Problem to work on:
Your answer must be the exact lines from the one holding "The width and height of the screenshot is (1568, 599)." through the last line of the records below, with no pictures.

═══

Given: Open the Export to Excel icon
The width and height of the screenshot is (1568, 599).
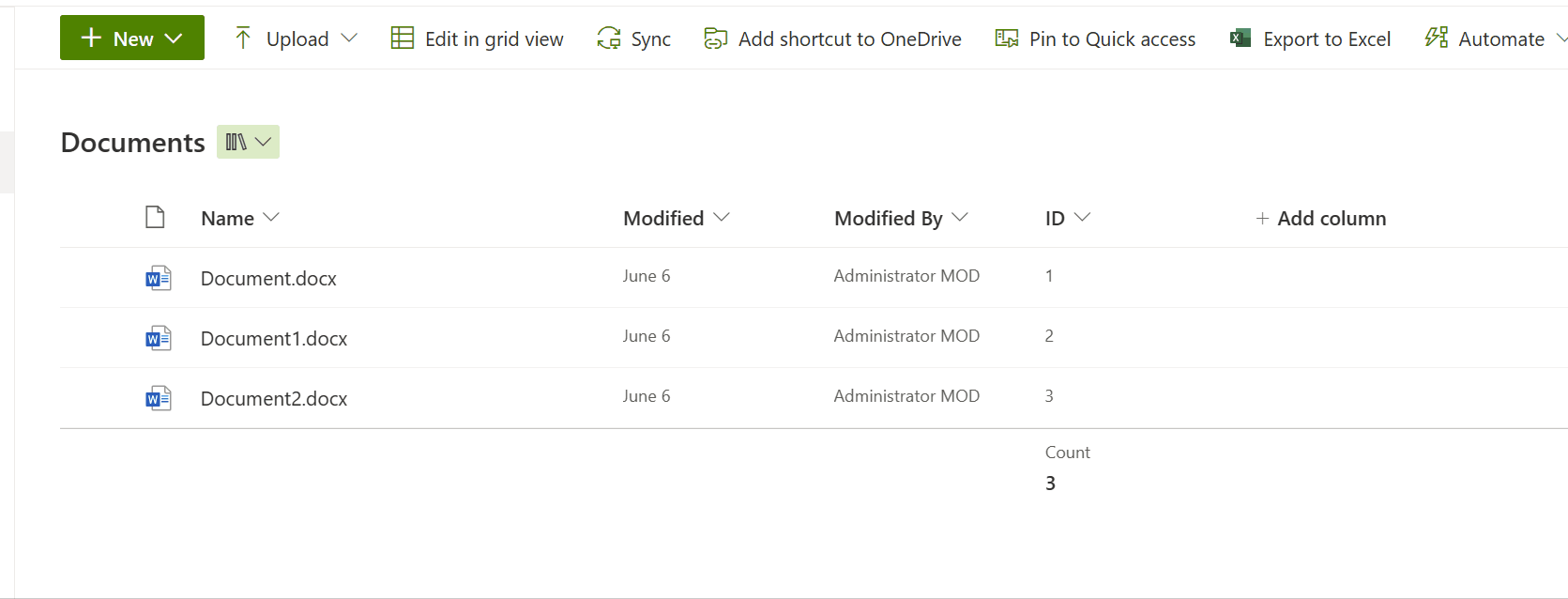Looking at the screenshot, I should 1240,38.
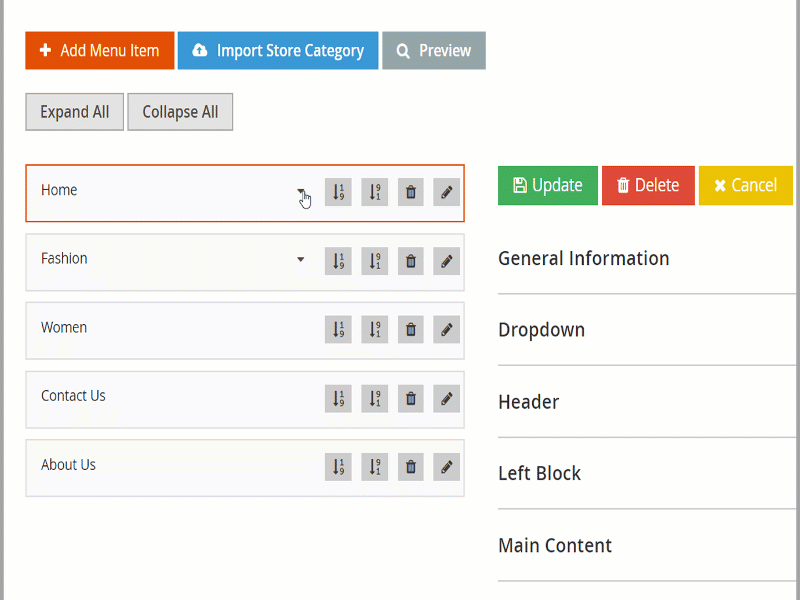The width and height of the screenshot is (800, 600).
Task: Open the Header settings section
Action: tap(529, 402)
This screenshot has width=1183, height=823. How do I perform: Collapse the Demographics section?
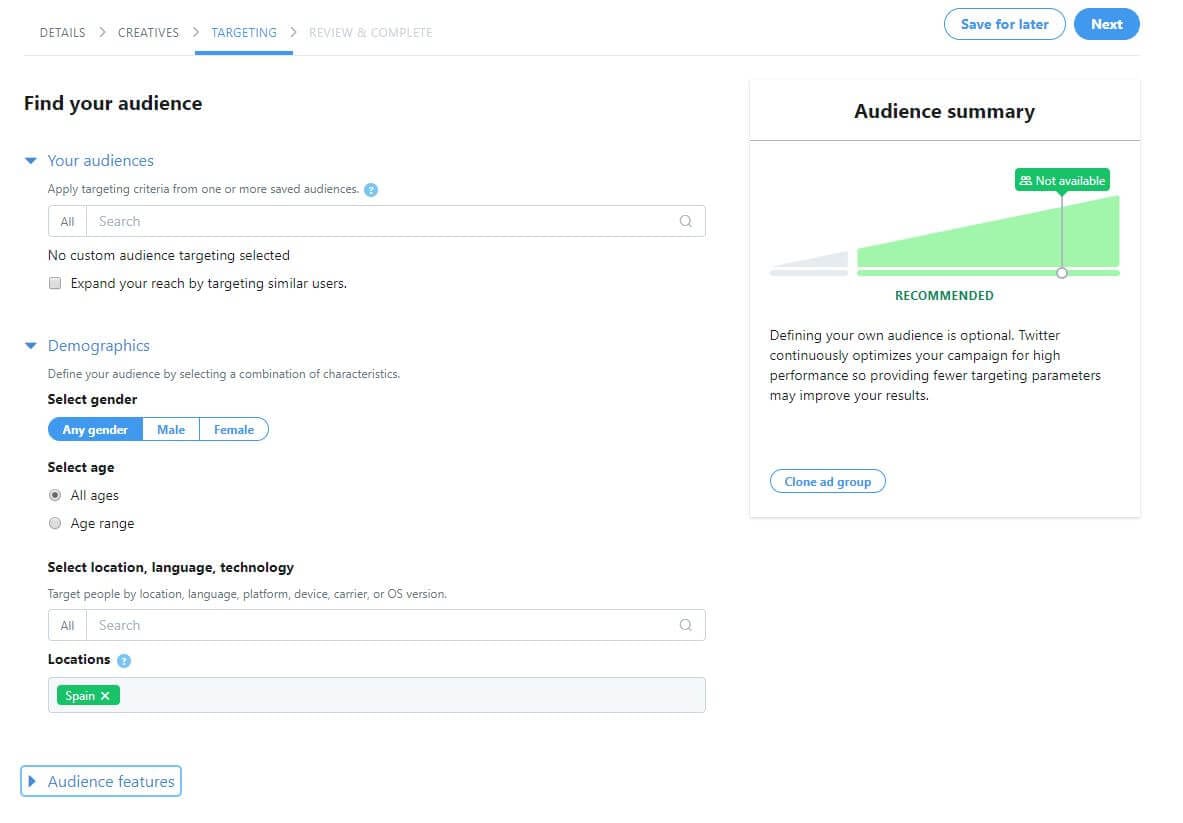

═══

Completed task:
The width and height of the screenshot is (1568, 599).
Looking at the screenshot, I should 1240,38.
The width and height of the screenshot is (800, 600).
Task: Open the Header settings section
Action: tap(529, 402)
This screenshot has width=1183, height=823. How do I perform: Collapse the Demographics section?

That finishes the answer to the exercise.